### [Supplied material]
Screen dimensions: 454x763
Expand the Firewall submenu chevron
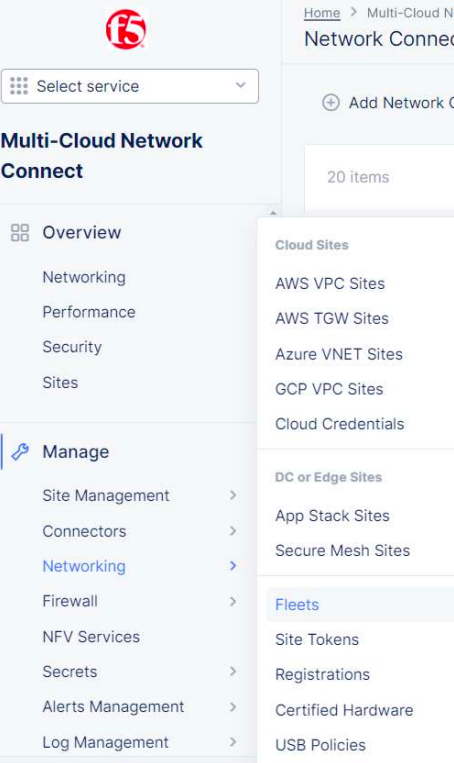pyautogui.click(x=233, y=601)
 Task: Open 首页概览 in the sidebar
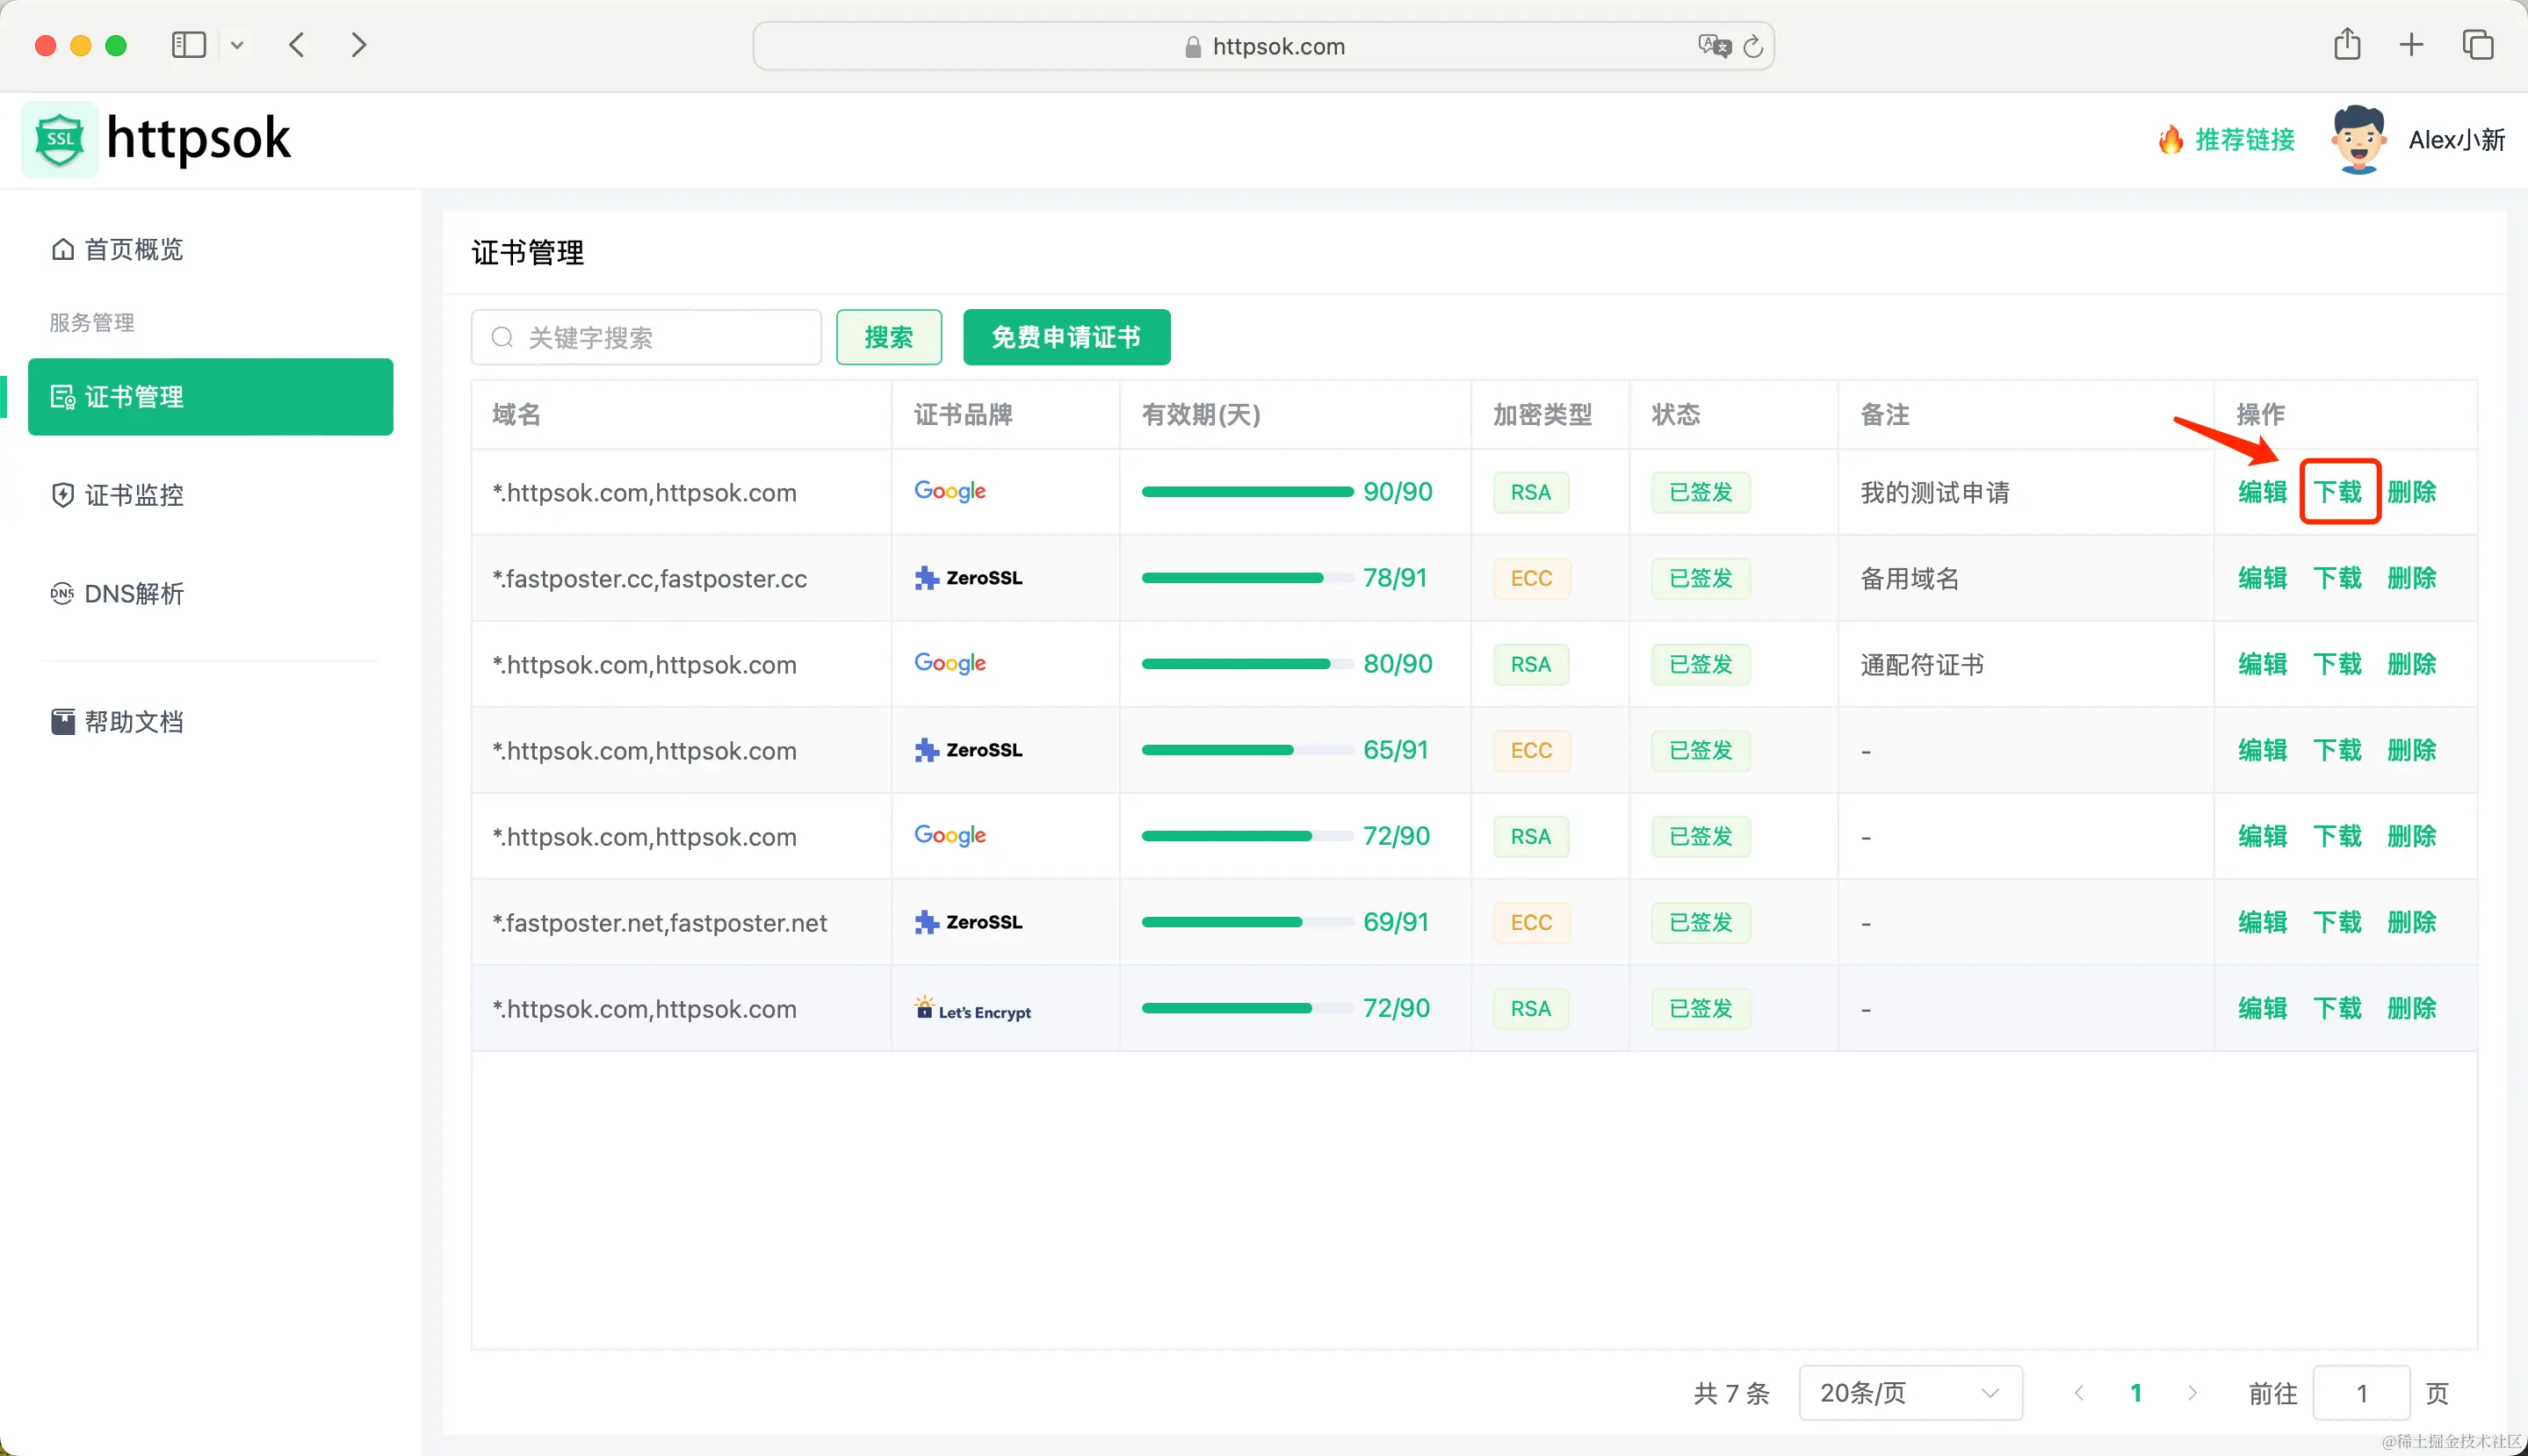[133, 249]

### [Exercise task]
Convert the records above into a numbered list, one line per item, with blank lines omitted. Leave the pictures out of the answer.

### [Result below]
1. Screen dimensions: 454x763
2. Expand the Firewall submenu chevron
3. pyautogui.click(x=233, y=601)
4.  Task: Open 首页概览 in the sidebar
5. [133, 249]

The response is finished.